Qué se pide.
**a)** Contesta estas preguntas sobre el texto acerca del rumor contra Lido:
(i) ¿Cómo se llamaba el personaje de la campaña iniciada a finales de 1969?
(ii) ¿Qué cantante y compositor participó en uno de los comerciales?
(iii) ¿Hasta qué año tuvo que esperar el país para contar con una ley como la de Pro-Competencia?
**b)** Prosigue el texto sobre el rumor contra Lido a partir de su última oración.

Texto seleccionado.

━━━━━━━━

El contragolpe iniciado a finales de 1969 por la Compañía Tabacalera Nacional (CATANA) para defenderse del infundio, consiste en una campaña en la que un personaje de nombre Juancho informa al público el tiempo de maduración y el proceso al que la empresa sometía el tabaco utilizado para la elaboración del producto. El cantante y compositor Simón Díaz participó en uno de los comerciales y con su prestigio trató de restarle credibilidad al rumor, logrando más bien expandirlo entre otros públicos que lo desconocían. No había nada que hacer. Cayó Lido. Paradójicamente el líder resultó víctima de un rumor maligno que se reprodujo como metástasis en un mercado que le prometía todavía muchos años de vida.

A Bigott, competidor y sospechoso habitual en estos casos, se le atribuyó el rumor. El país tendría que esperar hasta el año 92 para tener una ley como la de Pro-Competencia para regular, investigar y castigar este tipo de prácticas, muy difíciles de probar y contrarias a las normas de convivencia pacífica del capitalismo.

━━━━━━━━

Registros de un conjunto de datos:
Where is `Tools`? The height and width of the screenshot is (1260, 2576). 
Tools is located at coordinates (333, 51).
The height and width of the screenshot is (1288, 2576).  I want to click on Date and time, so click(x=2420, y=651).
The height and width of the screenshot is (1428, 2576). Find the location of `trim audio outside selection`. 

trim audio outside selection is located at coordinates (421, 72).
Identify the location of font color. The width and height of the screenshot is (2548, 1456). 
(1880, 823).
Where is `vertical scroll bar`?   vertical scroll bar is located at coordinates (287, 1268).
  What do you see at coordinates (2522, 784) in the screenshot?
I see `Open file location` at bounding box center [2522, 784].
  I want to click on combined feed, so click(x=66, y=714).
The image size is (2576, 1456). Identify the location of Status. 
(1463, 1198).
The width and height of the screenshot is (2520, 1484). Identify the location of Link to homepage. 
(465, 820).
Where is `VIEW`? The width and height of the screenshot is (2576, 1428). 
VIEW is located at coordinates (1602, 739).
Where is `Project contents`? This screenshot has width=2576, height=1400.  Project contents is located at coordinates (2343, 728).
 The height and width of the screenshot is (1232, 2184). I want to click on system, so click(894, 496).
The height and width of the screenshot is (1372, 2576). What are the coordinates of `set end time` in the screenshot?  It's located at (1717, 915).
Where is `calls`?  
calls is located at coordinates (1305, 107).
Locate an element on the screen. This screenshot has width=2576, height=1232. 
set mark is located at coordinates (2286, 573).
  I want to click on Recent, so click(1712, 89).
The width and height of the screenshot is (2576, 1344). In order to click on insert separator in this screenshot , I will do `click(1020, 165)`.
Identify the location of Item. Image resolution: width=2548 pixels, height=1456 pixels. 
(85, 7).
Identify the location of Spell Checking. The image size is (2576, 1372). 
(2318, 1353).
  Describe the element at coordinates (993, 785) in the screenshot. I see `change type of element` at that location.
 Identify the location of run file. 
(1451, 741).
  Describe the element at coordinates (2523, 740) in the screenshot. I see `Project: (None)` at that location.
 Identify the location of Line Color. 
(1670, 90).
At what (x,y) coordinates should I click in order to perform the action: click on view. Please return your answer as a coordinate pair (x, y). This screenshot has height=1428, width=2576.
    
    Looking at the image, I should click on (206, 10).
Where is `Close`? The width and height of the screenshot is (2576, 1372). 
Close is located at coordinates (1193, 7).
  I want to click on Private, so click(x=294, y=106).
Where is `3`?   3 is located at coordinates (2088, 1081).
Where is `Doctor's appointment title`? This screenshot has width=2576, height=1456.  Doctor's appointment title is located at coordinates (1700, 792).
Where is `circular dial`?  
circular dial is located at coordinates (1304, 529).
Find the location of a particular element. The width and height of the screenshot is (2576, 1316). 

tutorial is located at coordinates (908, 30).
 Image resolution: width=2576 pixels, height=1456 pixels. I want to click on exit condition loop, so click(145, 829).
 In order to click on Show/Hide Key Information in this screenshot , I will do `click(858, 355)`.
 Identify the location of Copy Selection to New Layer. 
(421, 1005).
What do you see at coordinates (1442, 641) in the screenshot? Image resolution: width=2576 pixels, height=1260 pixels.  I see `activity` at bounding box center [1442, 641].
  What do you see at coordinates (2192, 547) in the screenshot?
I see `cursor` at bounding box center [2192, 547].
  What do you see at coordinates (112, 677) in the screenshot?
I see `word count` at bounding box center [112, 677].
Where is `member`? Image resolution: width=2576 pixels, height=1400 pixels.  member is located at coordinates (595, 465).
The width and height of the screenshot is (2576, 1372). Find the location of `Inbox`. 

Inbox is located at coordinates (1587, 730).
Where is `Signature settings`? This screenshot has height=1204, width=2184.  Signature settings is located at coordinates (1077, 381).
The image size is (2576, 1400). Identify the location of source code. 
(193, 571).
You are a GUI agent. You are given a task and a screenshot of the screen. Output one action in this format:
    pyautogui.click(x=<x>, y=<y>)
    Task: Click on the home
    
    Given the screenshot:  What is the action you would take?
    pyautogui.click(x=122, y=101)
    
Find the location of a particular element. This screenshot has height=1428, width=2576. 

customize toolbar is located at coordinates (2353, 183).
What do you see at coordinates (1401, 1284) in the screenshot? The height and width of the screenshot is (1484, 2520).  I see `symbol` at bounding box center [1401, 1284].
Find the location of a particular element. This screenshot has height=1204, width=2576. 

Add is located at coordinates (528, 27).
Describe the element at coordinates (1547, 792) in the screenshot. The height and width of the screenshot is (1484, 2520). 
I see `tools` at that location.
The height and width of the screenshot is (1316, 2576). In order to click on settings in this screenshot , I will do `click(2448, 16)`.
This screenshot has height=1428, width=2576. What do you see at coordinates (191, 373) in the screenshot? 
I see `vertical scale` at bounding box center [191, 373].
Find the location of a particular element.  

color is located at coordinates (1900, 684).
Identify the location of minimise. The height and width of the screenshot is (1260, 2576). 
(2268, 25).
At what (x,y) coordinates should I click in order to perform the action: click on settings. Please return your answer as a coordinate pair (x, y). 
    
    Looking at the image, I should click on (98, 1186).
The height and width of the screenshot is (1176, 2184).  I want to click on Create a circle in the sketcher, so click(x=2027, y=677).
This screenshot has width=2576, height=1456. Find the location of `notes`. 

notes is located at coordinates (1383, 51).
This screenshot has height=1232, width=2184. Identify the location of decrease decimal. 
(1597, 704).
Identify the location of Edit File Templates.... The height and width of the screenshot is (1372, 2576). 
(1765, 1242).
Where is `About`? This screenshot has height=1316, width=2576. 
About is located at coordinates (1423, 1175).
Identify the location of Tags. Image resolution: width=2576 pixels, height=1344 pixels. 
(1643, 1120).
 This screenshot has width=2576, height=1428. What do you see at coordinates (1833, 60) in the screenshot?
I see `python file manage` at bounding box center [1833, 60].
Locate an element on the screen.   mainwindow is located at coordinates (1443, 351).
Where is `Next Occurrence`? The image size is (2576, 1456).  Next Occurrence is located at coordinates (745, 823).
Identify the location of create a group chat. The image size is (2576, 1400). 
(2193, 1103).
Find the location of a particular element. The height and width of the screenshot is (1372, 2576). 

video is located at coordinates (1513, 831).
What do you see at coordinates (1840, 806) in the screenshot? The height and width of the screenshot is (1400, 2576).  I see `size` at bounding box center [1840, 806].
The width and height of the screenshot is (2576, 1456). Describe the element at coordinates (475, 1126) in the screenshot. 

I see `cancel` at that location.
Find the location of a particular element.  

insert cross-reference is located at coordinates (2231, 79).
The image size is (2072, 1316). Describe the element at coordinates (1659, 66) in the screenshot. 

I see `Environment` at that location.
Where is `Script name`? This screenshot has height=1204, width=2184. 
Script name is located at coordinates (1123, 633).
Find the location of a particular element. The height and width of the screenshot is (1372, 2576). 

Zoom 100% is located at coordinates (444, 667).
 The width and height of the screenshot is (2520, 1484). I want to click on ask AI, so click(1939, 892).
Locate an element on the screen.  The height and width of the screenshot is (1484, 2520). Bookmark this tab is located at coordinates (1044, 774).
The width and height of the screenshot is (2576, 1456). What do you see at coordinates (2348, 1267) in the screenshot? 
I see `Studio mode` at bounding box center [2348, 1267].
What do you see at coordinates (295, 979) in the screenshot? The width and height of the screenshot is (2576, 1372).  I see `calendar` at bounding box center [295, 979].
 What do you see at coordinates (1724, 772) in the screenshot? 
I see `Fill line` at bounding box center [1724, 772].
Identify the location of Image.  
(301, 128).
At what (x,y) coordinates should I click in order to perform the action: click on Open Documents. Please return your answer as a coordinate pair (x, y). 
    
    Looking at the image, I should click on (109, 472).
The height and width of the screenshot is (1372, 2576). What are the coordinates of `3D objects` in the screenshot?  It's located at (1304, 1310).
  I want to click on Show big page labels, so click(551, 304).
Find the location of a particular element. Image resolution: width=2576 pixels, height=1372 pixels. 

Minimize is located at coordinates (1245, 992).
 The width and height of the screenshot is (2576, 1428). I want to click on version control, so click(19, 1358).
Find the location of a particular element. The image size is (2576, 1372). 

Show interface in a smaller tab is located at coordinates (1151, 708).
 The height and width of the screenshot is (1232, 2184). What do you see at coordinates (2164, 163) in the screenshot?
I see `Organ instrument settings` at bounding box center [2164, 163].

━━━━━━━━

Respuestas por tarea.
**a)**
(i) Juancho.
(ii) Simón Díaz.
(iii) Hasta el año 92.

**b)**
CATANA asimila bien el golpe y en un intento post mortem de resucitar a Lido, lanza una pieza publicitaria en la que los jóvenes Jorge Citino y Herminia Martínez bailan al ritmo de música moderna. La alusión al producto era más indirecta y no se fumaba delante de la cámara, una innovación que rompía con la regla clásica del mercadeo, que entonces exigía el uso del producto en la pantalla. De allí en adelante los mecanismos de persuasión utilizados serían menos agresivos con el consumidor.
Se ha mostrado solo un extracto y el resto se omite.